Dans un message posté sur X ce mercredi, Elon Musk apporte son soutien à Marine Le Pen à quelques mois de l'élection présidentielle en France. Les opposants du Rassemblement national (RN) dénoncent une ingérence étrangère et un risque électoral.
"Elle est le dernier espoir de la France." C'est avec ce message posté sur X, ce mercredi 15 juillet, qu'Elon Musk a apporté son soutien à Marine Le Pen, candidate du Rassemblement national (RN) à l'élection présidentielle de 2027.
Le propriétaire de Tesla, SpaceX et du réseau social X répondait alors à un post assurant que les intentions de vote pour la cheffe de file des députés RN "ont explosé" ces dernières semaines.

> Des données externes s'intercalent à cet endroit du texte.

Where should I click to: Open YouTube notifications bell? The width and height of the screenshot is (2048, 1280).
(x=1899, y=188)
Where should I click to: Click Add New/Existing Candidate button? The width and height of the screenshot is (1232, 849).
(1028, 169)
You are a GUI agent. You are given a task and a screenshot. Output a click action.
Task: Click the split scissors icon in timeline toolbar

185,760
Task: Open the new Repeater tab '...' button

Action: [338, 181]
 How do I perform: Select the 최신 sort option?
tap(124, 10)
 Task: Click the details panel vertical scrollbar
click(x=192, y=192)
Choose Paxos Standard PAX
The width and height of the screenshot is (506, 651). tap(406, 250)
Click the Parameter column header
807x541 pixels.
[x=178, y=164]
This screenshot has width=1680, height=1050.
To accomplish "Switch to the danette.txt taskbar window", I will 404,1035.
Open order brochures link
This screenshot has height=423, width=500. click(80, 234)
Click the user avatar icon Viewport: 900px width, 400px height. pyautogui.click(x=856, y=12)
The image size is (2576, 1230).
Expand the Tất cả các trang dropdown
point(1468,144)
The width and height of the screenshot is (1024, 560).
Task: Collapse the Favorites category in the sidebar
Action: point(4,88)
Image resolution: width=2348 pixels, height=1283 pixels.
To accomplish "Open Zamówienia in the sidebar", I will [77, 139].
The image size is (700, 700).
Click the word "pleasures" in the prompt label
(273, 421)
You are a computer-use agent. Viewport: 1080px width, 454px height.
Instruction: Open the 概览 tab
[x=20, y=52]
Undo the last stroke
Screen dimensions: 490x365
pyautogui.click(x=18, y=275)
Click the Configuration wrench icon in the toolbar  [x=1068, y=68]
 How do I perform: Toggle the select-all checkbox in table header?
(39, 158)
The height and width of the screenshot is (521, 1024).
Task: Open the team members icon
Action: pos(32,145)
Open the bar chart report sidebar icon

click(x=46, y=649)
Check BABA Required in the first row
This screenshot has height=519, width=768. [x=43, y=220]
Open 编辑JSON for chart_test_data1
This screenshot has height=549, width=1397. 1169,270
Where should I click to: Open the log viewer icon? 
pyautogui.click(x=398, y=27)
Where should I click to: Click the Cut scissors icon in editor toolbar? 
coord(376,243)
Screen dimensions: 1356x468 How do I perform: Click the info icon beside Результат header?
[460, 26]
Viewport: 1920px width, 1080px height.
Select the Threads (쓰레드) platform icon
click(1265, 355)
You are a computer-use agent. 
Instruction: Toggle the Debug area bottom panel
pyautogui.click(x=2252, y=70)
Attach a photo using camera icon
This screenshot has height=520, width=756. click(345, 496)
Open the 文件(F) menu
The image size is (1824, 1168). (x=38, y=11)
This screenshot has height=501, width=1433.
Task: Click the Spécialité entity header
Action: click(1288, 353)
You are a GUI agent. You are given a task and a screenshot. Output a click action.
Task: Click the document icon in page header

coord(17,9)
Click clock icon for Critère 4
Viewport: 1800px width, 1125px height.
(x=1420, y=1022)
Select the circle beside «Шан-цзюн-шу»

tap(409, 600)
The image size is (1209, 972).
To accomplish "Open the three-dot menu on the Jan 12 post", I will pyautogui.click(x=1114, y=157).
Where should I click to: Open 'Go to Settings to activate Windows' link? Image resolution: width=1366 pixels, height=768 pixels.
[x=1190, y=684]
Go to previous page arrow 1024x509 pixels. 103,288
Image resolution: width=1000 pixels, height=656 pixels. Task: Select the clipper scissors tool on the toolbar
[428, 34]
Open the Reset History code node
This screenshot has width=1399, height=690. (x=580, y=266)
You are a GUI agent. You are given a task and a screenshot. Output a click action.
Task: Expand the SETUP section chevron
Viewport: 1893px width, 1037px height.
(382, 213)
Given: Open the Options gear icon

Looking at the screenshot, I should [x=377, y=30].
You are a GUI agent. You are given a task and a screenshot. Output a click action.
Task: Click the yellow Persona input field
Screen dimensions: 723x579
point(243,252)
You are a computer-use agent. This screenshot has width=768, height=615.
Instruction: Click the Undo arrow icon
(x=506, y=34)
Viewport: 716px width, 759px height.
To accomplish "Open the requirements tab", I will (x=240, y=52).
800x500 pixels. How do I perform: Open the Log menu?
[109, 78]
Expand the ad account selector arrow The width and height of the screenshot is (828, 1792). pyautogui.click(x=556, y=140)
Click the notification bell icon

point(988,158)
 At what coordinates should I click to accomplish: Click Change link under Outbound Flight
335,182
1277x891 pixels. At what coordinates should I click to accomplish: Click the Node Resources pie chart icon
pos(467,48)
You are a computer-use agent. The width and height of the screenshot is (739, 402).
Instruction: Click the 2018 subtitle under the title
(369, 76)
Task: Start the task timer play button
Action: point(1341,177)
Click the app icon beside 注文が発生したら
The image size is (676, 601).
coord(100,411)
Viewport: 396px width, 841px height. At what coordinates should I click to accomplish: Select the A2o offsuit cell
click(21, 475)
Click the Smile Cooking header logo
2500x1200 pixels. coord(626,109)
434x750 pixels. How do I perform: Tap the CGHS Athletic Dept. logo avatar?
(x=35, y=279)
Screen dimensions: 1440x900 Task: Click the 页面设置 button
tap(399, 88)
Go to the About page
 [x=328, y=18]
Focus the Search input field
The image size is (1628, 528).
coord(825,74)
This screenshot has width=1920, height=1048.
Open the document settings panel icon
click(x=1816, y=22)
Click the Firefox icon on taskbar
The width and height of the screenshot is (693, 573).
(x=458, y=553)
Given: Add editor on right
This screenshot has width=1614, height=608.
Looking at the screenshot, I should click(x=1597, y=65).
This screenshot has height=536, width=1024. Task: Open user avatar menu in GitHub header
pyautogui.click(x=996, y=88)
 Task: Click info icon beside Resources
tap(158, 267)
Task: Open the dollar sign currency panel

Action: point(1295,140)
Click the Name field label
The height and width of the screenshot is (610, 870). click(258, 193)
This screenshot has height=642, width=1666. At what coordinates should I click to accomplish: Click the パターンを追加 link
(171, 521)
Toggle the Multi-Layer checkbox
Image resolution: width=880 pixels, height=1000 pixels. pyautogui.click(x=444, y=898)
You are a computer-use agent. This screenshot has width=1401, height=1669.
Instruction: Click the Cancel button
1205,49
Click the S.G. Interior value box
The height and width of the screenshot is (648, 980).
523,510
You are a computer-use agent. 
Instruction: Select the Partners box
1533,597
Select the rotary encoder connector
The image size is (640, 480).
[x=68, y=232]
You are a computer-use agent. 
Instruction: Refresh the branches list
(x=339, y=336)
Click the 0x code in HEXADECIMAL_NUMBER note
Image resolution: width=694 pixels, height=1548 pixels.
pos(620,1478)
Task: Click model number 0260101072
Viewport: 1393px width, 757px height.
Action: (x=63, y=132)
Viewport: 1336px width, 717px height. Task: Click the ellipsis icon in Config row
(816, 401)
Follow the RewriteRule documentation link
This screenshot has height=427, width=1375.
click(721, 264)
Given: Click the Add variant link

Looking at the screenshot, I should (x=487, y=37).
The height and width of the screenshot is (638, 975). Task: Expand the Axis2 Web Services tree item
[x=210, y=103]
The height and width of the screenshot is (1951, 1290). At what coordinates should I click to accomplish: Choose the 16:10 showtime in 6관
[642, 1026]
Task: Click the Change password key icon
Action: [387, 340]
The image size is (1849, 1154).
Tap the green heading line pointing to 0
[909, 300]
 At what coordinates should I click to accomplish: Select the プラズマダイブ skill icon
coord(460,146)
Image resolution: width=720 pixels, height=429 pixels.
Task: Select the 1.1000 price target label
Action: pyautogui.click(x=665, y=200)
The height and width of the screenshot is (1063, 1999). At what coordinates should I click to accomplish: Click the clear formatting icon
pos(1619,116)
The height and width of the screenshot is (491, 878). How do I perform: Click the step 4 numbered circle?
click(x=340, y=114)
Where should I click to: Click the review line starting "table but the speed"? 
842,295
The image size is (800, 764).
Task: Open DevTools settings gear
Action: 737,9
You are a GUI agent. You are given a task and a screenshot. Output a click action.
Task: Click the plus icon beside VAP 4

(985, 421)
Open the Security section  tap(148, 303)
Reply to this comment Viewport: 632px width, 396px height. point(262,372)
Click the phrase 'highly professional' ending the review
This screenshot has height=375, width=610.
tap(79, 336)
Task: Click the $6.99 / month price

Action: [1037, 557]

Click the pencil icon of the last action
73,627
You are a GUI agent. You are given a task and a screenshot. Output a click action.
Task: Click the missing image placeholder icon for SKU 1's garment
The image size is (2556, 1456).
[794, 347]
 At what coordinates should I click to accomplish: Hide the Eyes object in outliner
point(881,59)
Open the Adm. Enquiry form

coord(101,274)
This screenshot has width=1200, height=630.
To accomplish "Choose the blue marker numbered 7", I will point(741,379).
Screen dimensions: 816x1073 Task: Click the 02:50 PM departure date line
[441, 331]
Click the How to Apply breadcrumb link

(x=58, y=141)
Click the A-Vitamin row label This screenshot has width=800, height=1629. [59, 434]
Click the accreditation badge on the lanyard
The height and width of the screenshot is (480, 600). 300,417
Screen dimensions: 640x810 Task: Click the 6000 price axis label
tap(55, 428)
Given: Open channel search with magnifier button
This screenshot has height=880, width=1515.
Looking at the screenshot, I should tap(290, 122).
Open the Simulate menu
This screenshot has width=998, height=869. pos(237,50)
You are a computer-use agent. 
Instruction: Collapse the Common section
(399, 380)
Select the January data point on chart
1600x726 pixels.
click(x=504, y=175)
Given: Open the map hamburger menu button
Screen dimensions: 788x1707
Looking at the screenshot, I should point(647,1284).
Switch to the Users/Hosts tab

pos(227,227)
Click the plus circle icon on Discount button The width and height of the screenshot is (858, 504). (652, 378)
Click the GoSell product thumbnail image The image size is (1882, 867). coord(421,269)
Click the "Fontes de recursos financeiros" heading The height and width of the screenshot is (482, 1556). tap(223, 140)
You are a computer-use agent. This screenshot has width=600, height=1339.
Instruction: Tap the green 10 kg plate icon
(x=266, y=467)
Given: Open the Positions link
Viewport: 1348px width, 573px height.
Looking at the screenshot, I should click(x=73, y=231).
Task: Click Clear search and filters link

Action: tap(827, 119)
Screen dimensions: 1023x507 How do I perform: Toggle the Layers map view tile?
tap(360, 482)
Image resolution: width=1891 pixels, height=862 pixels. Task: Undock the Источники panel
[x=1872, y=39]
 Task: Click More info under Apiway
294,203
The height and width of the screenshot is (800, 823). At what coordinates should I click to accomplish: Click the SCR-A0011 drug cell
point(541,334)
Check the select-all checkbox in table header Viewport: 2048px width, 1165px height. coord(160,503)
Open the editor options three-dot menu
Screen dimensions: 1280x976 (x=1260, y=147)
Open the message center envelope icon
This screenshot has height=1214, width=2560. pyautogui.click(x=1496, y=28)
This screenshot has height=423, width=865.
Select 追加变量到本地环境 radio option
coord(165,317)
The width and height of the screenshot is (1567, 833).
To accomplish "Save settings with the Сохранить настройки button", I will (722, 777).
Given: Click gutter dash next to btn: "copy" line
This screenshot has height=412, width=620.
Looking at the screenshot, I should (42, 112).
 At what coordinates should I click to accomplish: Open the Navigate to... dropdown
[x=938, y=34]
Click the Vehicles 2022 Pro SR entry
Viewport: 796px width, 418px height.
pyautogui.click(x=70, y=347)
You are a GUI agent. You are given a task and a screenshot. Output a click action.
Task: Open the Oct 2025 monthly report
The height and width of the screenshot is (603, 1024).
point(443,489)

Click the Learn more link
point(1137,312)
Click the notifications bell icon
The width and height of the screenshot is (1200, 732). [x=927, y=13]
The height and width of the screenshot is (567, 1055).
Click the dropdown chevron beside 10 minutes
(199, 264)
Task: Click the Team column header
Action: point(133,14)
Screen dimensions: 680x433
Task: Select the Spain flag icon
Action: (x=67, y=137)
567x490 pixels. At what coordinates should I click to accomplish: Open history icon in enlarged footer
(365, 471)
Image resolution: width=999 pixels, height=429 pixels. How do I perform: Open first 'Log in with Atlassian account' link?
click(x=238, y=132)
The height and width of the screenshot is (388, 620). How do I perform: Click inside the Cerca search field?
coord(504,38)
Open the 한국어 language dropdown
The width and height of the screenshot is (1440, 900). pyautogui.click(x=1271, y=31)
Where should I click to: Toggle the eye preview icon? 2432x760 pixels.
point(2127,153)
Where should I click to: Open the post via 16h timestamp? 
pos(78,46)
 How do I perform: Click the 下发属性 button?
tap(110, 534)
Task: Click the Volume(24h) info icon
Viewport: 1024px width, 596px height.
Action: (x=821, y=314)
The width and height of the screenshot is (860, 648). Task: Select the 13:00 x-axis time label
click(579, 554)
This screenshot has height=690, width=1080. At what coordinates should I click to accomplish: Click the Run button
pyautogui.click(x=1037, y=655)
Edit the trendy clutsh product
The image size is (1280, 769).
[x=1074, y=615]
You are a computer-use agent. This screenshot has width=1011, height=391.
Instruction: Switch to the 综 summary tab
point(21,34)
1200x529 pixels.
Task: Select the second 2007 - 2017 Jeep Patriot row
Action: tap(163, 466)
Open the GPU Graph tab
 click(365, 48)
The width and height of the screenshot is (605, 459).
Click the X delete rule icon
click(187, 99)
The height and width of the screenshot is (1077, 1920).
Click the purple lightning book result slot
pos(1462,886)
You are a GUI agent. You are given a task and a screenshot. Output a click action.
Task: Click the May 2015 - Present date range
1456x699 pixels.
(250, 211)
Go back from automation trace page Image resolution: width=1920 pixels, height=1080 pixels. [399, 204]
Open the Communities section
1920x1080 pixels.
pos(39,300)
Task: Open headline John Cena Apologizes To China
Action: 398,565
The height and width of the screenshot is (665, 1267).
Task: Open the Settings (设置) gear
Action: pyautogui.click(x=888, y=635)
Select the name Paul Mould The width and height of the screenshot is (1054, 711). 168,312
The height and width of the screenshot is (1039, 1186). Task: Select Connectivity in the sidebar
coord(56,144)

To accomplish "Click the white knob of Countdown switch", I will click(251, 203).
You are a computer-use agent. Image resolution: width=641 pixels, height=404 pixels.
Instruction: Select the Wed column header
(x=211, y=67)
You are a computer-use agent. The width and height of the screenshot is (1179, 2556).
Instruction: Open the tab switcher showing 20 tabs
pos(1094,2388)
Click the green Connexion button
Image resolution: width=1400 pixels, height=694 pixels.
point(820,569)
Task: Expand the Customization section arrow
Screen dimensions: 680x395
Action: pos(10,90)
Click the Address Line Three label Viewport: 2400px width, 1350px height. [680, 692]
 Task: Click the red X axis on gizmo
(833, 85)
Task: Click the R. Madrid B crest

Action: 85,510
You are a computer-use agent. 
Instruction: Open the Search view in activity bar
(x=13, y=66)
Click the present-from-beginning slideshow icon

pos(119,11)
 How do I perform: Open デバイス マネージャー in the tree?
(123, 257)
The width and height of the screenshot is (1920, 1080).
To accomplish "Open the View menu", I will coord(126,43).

En avril 2025, Elon Musk avait déjà apporté son soutien à Marine Le Pen lorsque cette dernière avait été condamnée, en première instance, à cinq ans d'inéligibilité pour détournement de fonds publics dans l'affaire des assistants parlementaires européens du Front national (FN).
"J'espère et j'encourage [Marine] Le Pen à surmonter cette persécution et à se présenter à la prochaine élection présidentielle", avait-il alors écrit sur X.
Le 7 juillet dernier, Marine Le Pen a été définitivement condamnée à trois ans d'emprisonnement, dont deux ans avec sursis et un an ferme aménageable, et à une peine d'inéligibilité de 45 mois, dont 30 mois assortis du sursis. Un verdict en appel qui lui permet d'être éligible.
Accusation d'ingérence
La prise de position d'Elon Musk a fait réagir les opposants du RN en France. "Like we say in French : il n'y a que les imbéciles qui ne changent pas d'avis", a rapidement écrit Jean-Noël Barrot, ministre des Affaires étrangères, sur ce même réseau social.
"La saison des ingérences commence", a, de son côté, réagi Thierry Breton, ancien commissaire européen et ancien ministre français de l'Économie. "Elon Musk soutient donc Marine Le Pen. C’est son droit. Charge aux autorités de veiller à ce que l’algorithme de X ne favorise aucun candidat", a-t-il également assuré, précisant que "l’État de droit s’applique à toutes et à tous, sans exception".
"Regardez bien de qui Marine Le Pen est la favorite : Elon Musk, l’homme le plus riche du monde, le champion du profit à tout prix, l’homme qui bafoue les lois européennes et soutient les partis les plus extrémistes partout en Europe, celui qui s’est réconcilié avec Donald Trump", a, pour sa part, dénoncé Nathalie Loiseau, eurodéputée Renew Europe.
À gauche, c'est Antoine Léaument, député La France insoumise (LFI), qui a dénoncé "l'ingérence étrangère" et a appelé l'Arcom (Autorité de régulation de la communication audiovisuelle et numérique) a agir. "Les manipulations algorithmiques de l’élection font partie des risques pointés dans mon rapport parlementaire sur l’organisation des élections en France", a-t-il écrit sur X.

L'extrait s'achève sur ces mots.